For months those of us who follow fair use closely and understand how the doctrine is applied in courts have had to swallow hard and count to 10 while partisans in the AI wars declared, based on no evidence, that all AI training is obviously infringing. These declarations were so obnoxious to the fair use community because we knew, based on hard-fought experience in cases like Google Books, that AI training is about as transformative as a use can be, and that transformative use is generally the driving force in judges’ fair use calculus. Recently, we got a taste of vindication in two opinions from the Northern District of California, which differed in interesting ways but presented a united front on two core elements of the fair use analysis: AI training is highly transformative and licensing for AI training is not a market that copyright entitles rightsholders to exploit. You can read more about them in the links below. It’s early days, but I, for one, felt seen and validated by both judges on these key points.
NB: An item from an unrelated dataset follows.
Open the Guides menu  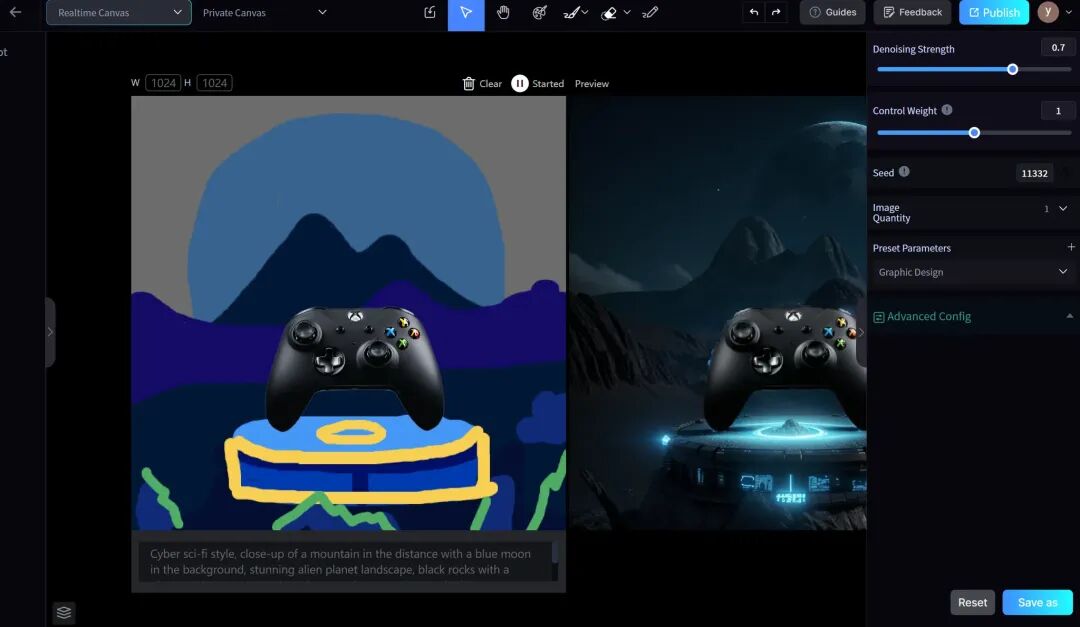833,12
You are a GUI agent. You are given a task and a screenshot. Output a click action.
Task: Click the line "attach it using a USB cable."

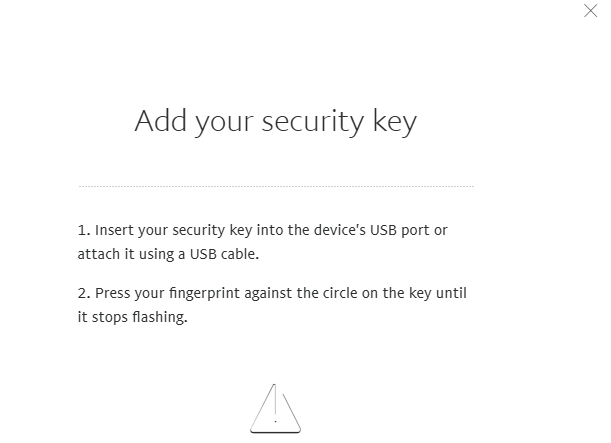click(x=168, y=254)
In darker copyright news, the trend of consolidation and financialization in the music industry took another slouching lurch toward stagnation with the announcement that Bain Capital was partnering with Warner Music Group to launch a $1.2 billion initiative to acquire legacy artist copyrights. While the announcement comes with plenty of fine words about “safeguarding legacies,” the economics of these deals are clear: the catalogs must be exploited to the greatest extent possible in order to make back the huge sticker prices. We can expect more stupid lawsuits like the one brought against Miley Cyrus over “Flowers,” and more pressure to force licensing on fair uses, including machine uses like AI training. Judge Chhabria in the Kadrey v. Meta case and the U.S. Copyright Office in its third report both worried that AI trained on creative works would enable “market dilution” – i.e., competition from AI-powered works that would crowd out new artists. You can be sure that, for the right price, Bain and WMG would gladly license a tool to generate infinitely many new songs based on their “legendary” catalog, with exactly the same effect on new artists.
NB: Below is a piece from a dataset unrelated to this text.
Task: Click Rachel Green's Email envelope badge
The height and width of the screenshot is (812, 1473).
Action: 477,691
Indeed, legacy IP has been crowding out new artists for years—ask any filmmaker not making superhero movies or sequels. As cultural critic Ted Gioia (among many others) has observed, “In the 21st century, creative stagnation is aggressively promoted by entertainment and culture businesses.” If we really wanted a copyright system designed to benefit the next generation, we’d shorten copyright’s duration and explore other steps to help reduce the commercial dominance of decrepit IP assets.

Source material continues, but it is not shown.